* **TASK**: What you output should match the data below exactly.

(Stored items)
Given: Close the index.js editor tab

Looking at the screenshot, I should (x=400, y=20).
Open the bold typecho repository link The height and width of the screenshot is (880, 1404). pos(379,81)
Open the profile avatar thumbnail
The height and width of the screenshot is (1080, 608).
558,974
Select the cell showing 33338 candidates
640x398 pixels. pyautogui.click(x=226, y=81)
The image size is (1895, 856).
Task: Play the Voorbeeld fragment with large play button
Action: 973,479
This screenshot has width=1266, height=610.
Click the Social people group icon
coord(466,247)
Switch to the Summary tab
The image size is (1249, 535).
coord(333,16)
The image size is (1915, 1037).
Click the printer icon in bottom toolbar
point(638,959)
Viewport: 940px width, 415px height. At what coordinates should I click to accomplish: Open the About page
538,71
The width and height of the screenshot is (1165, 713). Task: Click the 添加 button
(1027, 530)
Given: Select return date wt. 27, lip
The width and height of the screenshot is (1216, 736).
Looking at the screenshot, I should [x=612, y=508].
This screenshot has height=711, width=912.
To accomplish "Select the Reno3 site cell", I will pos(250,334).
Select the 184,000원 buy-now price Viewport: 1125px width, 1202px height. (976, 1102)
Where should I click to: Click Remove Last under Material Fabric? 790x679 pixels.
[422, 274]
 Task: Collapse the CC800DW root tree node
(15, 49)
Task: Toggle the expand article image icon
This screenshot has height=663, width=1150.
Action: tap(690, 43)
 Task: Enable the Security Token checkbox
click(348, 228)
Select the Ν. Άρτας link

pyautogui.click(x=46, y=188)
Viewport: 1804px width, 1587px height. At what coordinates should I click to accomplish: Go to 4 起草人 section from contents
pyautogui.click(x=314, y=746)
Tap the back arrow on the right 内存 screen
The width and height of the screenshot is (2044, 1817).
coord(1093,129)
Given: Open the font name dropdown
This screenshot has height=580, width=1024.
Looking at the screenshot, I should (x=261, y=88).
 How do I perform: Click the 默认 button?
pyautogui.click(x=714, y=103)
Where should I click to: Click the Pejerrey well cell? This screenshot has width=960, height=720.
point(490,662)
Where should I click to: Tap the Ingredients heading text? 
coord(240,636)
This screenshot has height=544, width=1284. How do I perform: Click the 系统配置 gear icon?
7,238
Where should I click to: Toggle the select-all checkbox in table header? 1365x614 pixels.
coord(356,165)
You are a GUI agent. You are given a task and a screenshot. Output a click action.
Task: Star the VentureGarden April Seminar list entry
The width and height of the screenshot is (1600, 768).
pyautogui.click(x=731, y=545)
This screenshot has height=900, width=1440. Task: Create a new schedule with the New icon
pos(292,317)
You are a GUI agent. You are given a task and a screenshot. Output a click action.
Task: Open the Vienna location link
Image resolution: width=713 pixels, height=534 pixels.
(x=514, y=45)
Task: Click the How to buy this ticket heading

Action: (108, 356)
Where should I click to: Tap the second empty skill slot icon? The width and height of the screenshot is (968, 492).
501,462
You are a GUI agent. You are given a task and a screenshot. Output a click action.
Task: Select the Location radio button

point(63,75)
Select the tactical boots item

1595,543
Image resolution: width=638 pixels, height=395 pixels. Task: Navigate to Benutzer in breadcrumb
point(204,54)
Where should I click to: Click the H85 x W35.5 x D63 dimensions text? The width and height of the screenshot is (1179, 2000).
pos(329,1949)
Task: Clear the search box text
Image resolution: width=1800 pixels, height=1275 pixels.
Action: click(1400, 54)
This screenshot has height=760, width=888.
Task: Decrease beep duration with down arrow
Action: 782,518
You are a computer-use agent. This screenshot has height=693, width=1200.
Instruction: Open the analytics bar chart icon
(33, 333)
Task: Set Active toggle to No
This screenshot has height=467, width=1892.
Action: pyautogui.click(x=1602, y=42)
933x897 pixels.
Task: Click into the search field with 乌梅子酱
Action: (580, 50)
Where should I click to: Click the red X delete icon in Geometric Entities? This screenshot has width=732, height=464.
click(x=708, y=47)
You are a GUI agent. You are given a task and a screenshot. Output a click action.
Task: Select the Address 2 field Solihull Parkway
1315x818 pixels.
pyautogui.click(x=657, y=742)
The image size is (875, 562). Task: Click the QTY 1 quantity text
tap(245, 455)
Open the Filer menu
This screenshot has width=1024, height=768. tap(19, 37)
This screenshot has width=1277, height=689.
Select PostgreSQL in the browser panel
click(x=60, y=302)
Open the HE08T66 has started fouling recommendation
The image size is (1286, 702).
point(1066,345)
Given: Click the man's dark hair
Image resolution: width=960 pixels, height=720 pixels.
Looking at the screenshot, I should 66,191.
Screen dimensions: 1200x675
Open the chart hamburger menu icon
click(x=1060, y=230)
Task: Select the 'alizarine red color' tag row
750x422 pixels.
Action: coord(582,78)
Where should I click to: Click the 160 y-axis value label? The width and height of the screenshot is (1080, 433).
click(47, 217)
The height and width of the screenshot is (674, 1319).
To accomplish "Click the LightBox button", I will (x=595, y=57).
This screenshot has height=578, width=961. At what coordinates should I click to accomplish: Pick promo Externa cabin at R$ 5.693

* **WRITTEN RESPONSE**:
Given: Close the index.js editor tab

Looking at the screenshot, I should (x=400, y=20).
Open the bold typecho repository link The height and width of the screenshot is (880, 1404). pos(379,81)
Open the profile avatar thumbnail
The height and width of the screenshot is (1080, 608).
558,974
Select the cell showing 33338 candidates
640x398 pixels. pyautogui.click(x=226, y=81)
The image size is (1895, 856).
Task: Play the Voorbeeld fragment with large play button
Action: 973,479
This screenshot has width=1266, height=610.
Click the Social people group icon
coord(466,247)
Switch to the Summary tab
The image size is (1249, 535).
coord(333,16)
The image size is (1915, 1037).
Click the printer icon in bottom toolbar
point(638,959)
Viewport: 940px width, 415px height. At what coordinates should I click to accomplish: Open the About page
538,71
The width and height of the screenshot is (1165, 713). Task: Click the 添加 button
(1027, 530)
Given: Select return date wt. 27, lip
The width and height of the screenshot is (1216, 736).
Looking at the screenshot, I should [x=612, y=508].
This screenshot has height=711, width=912.
To accomplish "Select the Reno3 site cell", I will pos(250,334).
Select the 184,000원 buy-now price Viewport: 1125px width, 1202px height. (976, 1102)
Where should I click to: Click Remove Last under Material Fabric? 790x679 pixels.
[422, 274]
 Task: Collapse the CC800DW root tree node
(15, 49)
Task: Toggle the expand article image icon
This screenshot has height=663, width=1150.
Action: tap(690, 43)
 Task: Enable the Security Token checkbox
click(348, 228)
Select the Ν. Άρτας link

pyautogui.click(x=46, y=188)
Viewport: 1804px width, 1587px height. At what coordinates should I click to accomplish: Go to 4 起草人 section from contents
pyautogui.click(x=314, y=746)
Tap the back arrow on the right 内存 screen
The width and height of the screenshot is (2044, 1817).
coord(1093,129)
Given: Open the font name dropdown
This screenshot has height=580, width=1024.
Looking at the screenshot, I should (x=261, y=88).
 How do I perform: Click the 默认 button?
pyautogui.click(x=714, y=103)
Where should I click to: Click the Pejerrey well cell? This screenshot has width=960, height=720.
point(490,662)
Where should I click to: Tap the Ingredients heading text? 
coord(240,636)
This screenshot has height=544, width=1284. How do I perform: Click the 系统配置 gear icon?
7,238
Where should I click to: Toggle the select-all checkbox in table header? 1365x614 pixels.
coord(356,165)
You are a GUI agent. You are given a task and a screenshot. Output a click action.
Task: Star the VentureGarden April Seminar list entry
The width and height of the screenshot is (1600, 768).
pyautogui.click(x=731, y=545)
This screenshot has height=900, width=1440. Task: Create a new schedule with the New icon
pos(292,317)
You are a GUI agent. You are given a task and a screenshot. Output a click action.
Task: Open the Vienna location link
Image resolution: width=713 pixels, height=534 pixels.
(x=514, y=45)
Task: Click the How to buy this ticket heading

Action: (108, 356)
Where should I click to: Tap the second empty skill slot icon? The width and height of the screenshot is (968, 492).
501,462
You are a GUI agent. You are given a task and a screenshot. Output a click action.
Task: Select the Location radio button

point(63,75)
Select the tactical boots item

1595,543
Image resolution: width=638 pixels, height=395 pixels. Task: Navigate to Benutzer in breadcrumb
point(204,54)
Where should I click to: Click the H85 x W35.5 x D63 dimensions text? The width and height of the screenshot is (1179, 2000).
pos(329,1949)
Task: Clear the search box text
Image resolution: width=1800 pixels, height=1275 pixels.
Action: click(1400, 54)
This screenshot has height=760, width=888.
Task: Decrease beep duration with down arrow
Action: 782,518
You are a computer-use agent. This screenshot has height=693, width=1200.
Instruction: Open the analytics bar chart icon
(33, 333)
Task: Set Active toggle to No
This screenshot has height=467, width=1892.
Action: pyautogui.click(x=1602, y=42)
933x897 pixels.
Task: Click into the search field with 乌梅子酱
Action: (580, 50)
Where should I click to: Click the red X delete icon in Geometric Entities? This screenshot has width=732, height=464.
click(x=708, y=47)
You are a GUI agent. You are given a task and a screenshot. Output a click action.
Task: Select the Address 2 field Solihull Parkway
1315x818 pixels.
pyautogui.click(x=657, y=742)
The image size is (875, 562). Task: Click the QTY 1 quantity text
tap(245, 455)
Open the Filer menu
This screenshot has width=1024, height=768. tap(19, 37)
This screenshot has width=1277, height=689.
Select PostgreSQL in the browser panel
click(x=60, y=302)
Open the HE08T66 has started fouling recommendation
The image size is (1286, 702).
point(1066,345)
Given: Click the man's dark hair
Image resolution: width=960 pixels, height=720 pixels.
Looking at the screenshot, I should 66,191.
Screen dimensions: 1200x675
Open the chart hamburger menu icon
click(x=1060, y=230)
Task: Select the 'alizarine red color' tag row
750x422 pixels.
Action: coord(582,78)
Where should I click to: Click the 160 y-axis value label? The width and height of the screenshot is (1080, 433).
click(47, 217)
The height and width of the screenshot is (674, 1319).
To accomplish "Click the LightBox button", I will (x=595, y=57).
This screenshot has height=578, width=961. At what coordinates should I click to accomplish: Pick promo Externa cabin at R$ 5.693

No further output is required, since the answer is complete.